The lines to return are those from the line holding "Viewport: 952px width, 1268px height." through the last line of the entries below, both included, written exactly and without pictures.

-- Data for this task follows --

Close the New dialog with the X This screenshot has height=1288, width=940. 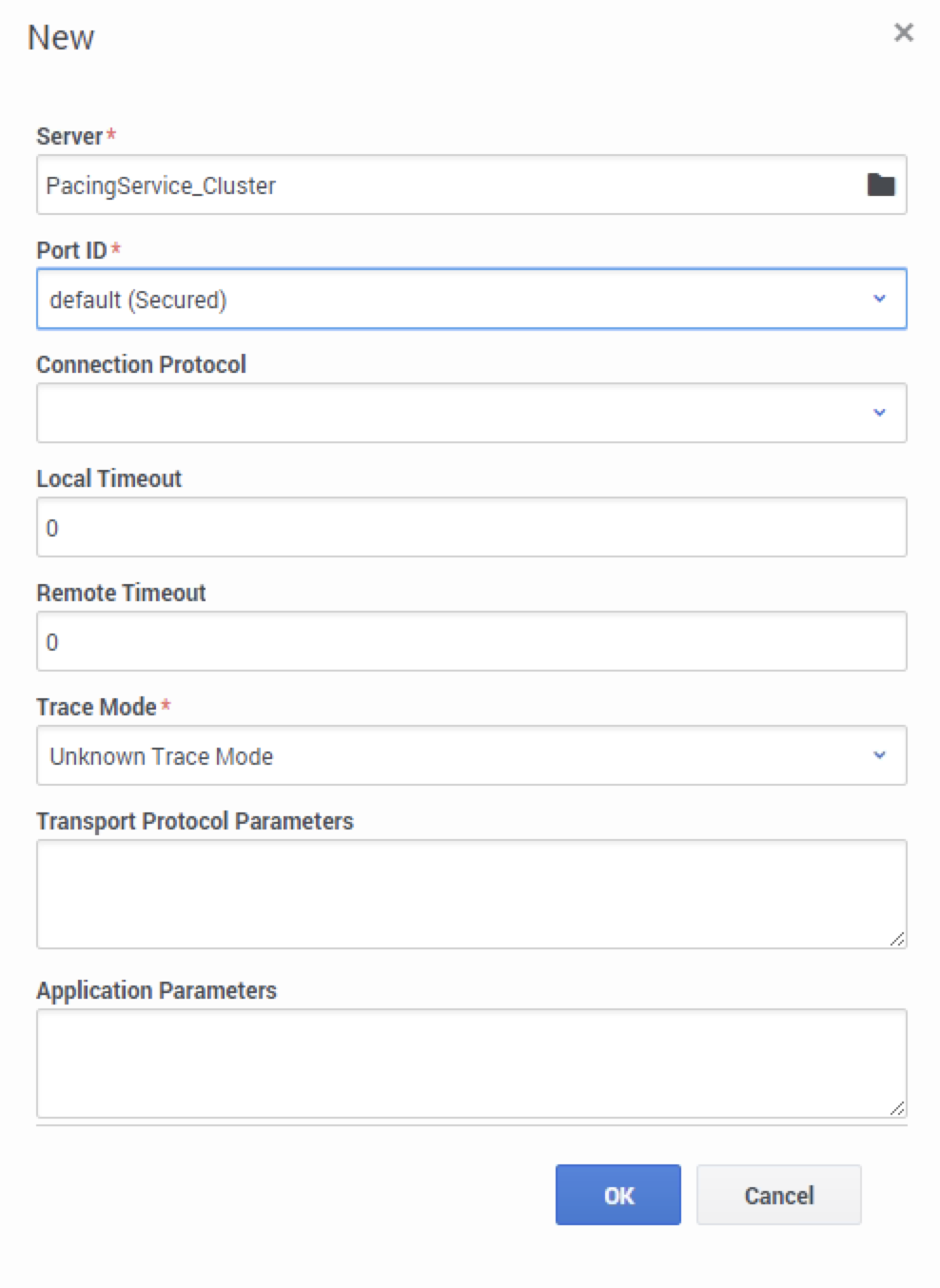pos(903,33)
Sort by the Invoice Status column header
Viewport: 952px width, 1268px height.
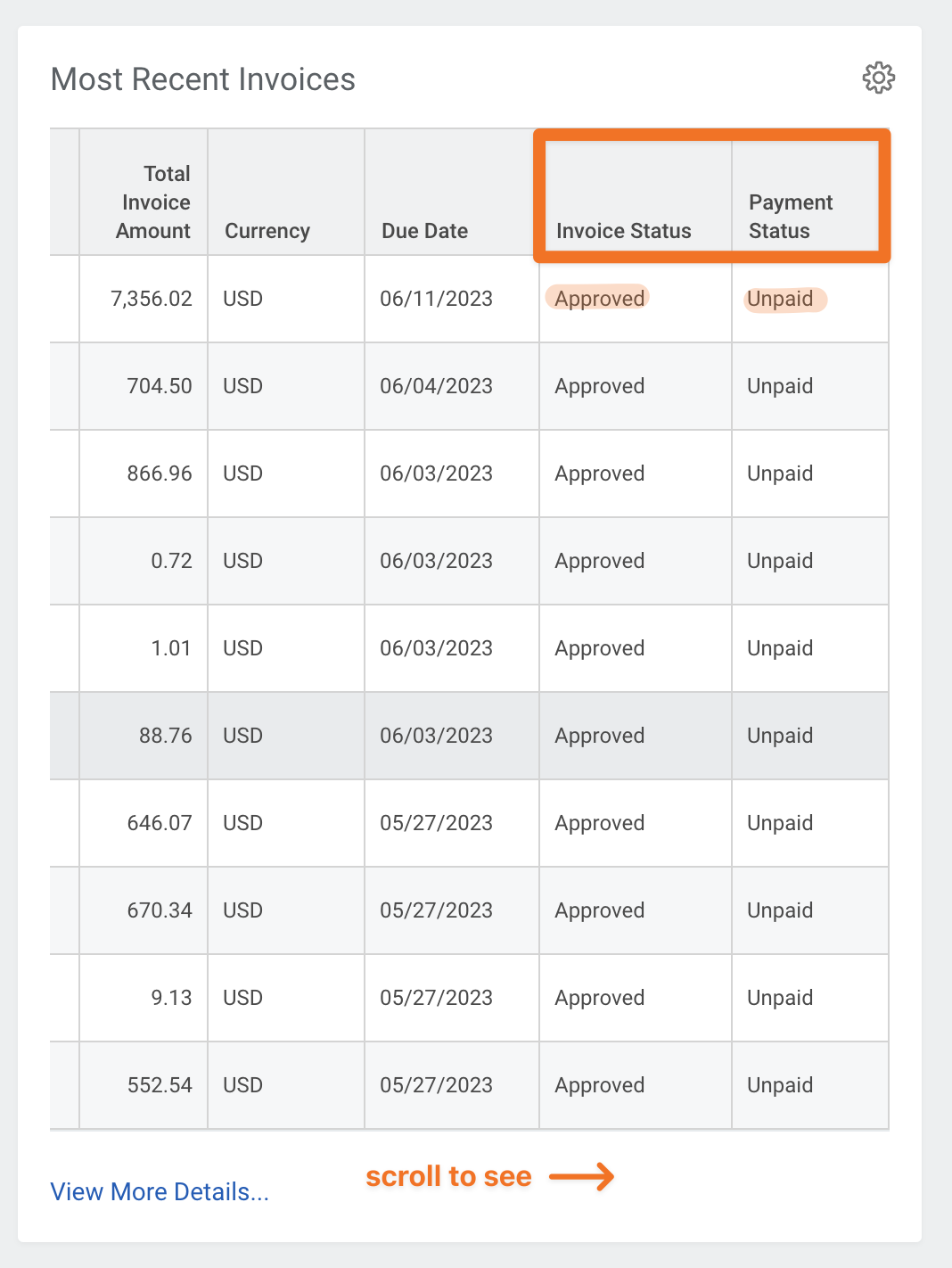pyautogui.click(x=623, y=230)
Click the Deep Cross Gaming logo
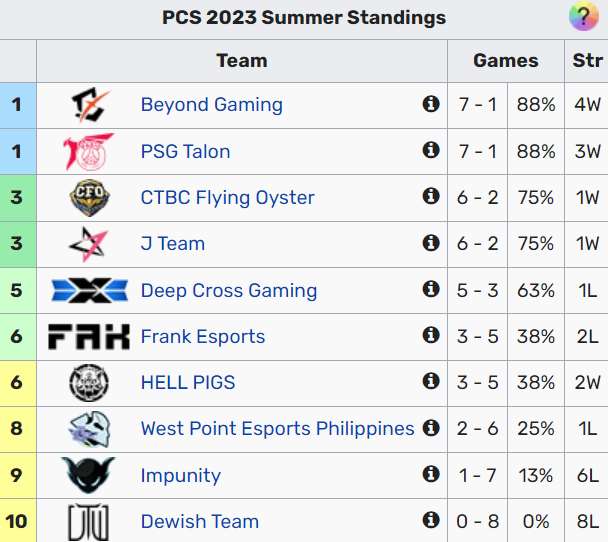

-- Data for this task concluded --

Your solution:
Viewport: 952px width, 1268px height.
pyautogui.click(x=623, y=230)
Click the Deep Cross Gaming logo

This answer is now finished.